Planned community or tourist destination?
Dear Editor,
The Sanibel Planning Commission introduced July 24, 2012 (36 years since the City’s historic adoption of the Sanibel Plan) a proposal for increasing short-form development applications, to encourage new small businesses on the island.
Since July 1976, until 2003, the City controlled growth with planned eco-zoning. Property owners had a long-form development application process with public hearings for commercial land use permits, particularly to avoid overuse of land in the Resort District of Sanibel’s Gulf Beach and Gulf Ridge Zones.
In 2003, Sanibel Land Development Code regulating property owned by large hotel corporations changed. Now a resort manager may apply on short-form development permit application, without public input, for a business permit to have daily resort beach chair/umbrella amenities which clutter the scenic view, preclude use by birds and wildlife.

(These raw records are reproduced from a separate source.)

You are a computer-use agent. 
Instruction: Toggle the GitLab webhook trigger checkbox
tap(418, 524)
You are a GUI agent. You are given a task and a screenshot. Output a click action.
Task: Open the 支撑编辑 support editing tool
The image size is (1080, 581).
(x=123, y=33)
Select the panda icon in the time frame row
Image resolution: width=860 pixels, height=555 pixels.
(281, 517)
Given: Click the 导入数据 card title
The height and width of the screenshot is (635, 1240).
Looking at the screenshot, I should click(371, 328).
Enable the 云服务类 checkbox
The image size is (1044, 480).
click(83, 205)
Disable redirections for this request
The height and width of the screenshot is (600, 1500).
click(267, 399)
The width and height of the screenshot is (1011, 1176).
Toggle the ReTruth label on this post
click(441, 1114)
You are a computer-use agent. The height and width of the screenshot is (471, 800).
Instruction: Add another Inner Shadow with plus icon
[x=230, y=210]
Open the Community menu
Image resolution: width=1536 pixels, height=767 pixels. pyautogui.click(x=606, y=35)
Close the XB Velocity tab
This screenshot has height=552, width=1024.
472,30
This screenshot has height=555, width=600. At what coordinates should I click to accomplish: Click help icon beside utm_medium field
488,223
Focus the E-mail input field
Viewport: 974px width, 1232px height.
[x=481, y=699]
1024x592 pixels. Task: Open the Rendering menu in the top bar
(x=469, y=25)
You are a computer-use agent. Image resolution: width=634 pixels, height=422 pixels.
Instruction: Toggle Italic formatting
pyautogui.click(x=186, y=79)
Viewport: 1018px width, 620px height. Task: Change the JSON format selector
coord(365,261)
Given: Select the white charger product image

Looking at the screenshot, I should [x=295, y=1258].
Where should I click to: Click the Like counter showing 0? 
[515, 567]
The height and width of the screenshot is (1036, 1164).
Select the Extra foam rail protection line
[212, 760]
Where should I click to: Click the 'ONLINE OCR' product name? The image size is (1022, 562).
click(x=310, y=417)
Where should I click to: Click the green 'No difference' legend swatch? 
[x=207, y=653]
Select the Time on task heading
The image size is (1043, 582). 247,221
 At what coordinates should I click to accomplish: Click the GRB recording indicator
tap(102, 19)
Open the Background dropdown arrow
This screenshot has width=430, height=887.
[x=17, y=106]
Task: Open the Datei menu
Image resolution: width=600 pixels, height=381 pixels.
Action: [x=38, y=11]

A little known truth is that, what looks like an independent business application, may actually be a large corporation-owned property, wanting amenities to look the same as at all its other sites. A manager, the short-form permit applicant, has no responsibility for compliance with the administration of the Sanibel Plan.
QUESTION: How might public input to the Council and Planning Commission help discourage beach chair resort businesses being allowed to daily clutter Sanibel’s birding habitat and scenic preservation, at the large corporate-owned properties such as Holiday Inn, Sundial Beach, and Blackstone LXR-managed hotels?